__Work instructions__
Please set down the entries below once more, exactly.

__Material provided__

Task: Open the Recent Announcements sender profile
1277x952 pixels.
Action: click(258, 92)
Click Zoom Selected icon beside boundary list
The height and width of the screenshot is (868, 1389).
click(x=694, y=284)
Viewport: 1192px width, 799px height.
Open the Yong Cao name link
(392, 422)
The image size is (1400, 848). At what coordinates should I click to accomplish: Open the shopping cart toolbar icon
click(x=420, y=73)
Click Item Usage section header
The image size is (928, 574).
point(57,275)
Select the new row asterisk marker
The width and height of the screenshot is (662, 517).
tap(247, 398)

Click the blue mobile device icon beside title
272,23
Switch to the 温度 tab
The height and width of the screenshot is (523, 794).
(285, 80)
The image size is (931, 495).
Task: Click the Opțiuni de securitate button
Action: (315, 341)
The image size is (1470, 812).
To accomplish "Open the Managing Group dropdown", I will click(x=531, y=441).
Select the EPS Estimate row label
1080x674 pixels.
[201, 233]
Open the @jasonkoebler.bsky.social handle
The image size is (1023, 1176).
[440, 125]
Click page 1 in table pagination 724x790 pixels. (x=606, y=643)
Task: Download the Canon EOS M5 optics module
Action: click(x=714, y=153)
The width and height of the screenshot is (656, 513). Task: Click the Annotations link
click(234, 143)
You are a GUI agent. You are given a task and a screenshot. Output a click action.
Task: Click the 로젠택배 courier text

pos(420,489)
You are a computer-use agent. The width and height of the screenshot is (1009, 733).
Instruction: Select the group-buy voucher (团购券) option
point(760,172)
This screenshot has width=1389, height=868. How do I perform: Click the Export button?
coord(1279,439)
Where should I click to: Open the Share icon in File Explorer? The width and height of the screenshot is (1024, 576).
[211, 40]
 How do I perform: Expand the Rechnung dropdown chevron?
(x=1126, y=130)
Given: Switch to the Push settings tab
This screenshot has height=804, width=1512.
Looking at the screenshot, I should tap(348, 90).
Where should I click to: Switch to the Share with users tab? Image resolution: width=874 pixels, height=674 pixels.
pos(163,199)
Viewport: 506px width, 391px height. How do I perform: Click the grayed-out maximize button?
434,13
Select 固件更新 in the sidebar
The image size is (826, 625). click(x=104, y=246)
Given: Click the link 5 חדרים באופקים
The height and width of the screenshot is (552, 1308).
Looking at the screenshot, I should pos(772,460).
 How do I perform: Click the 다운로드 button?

__Task output__
Task: Open the Recent Announcements sender profile
1277x952 pixels.
Action: click(258, 92)
Click Zoom Selected icon beside boundary list
The height and width of the screenshot is (868, 1389).
click(x=694, y=284)
Viewport: 1192px width, 799px height.
Open the Yong Cao name link
(392, 422)
The image size is (1400, 848). At what coordinates should I click to accomplish: Open the shopping cart toolbar icon
click(x=420, y=73)
Click Item Usage section header
The image size is (928, 574).
point(57,275)
Select the new row asterisk marker
The width and height of the screenshot is (662, 517).
tap(247, 398)

Click the blue mobile device icon beside title
272,23
Switch to the 温度 tab
The height and width of the screenshot is (523, 794).
(285, 80)
The image size is (931, 495).
Task: Click the Opțiuni de securitate button
Action: (315, 341)
The image size is (1470, 812).
To accomplish "Open the Managing Group dropdown", I will click(x=531, y=441).
Select the EPS Estimate row label
1080x674 pixels.
[201, 233]
Open the @jasonkoebler.bsky.social handle
The image size is (1023, 1176).
[440, 125]
Click page 1 in table pagination 724x790 pixels. (x=606, y=643)
Task: Download the Canon EOS M5 optics module
Action: click(x=714, y=153)
The width and height of the screenshot is (656, 513). Task: Click the Annotations link
click(234, 143)
You are a GUI agent. You are given a task and a screenshot. Output a click action.
Task: Click the 로젠택배 courier text

pos(420,489)
You are a computer-use agent. The width and height of the screenshot is (1009, 733).
Instruction: Select the group-buy voucher (团购券) option
point(760,172)
This screenshot has width=1389, height=868. How do I perform: Click the Export button?
coord(1279,439)
Where should I click to: Open the Share icon in File Explorer? The width and height of the screenshot is (1024, 576).
[211, 40]
 How do I perform: Expand the Rechnung dropdown chevron?
(x=1126, y=130)
Given: Switch to the Push settings tab
This screenshot has height=804, width=1512.
Looking at the screenshot, I should tap(348, 90).
Where should I click to: Switch to the Share with users tab? Image resolution: width=874 pixels, height=674 pixels.
pos(163,199)
Viewport: 506px width, 391px height. How do I perform: Click the grayed-out maximize button?
434,13
Select 固件更新 in the sidebar
The image size is (826, 625). click(x=104, y=246)
Given: Click the link 5 חדרים באופקים
The height and width of the screenshot is (552, 1308).
Looking at the screenshot, I should pos(772,460).
 How do I perform: Click the 다운로드 button?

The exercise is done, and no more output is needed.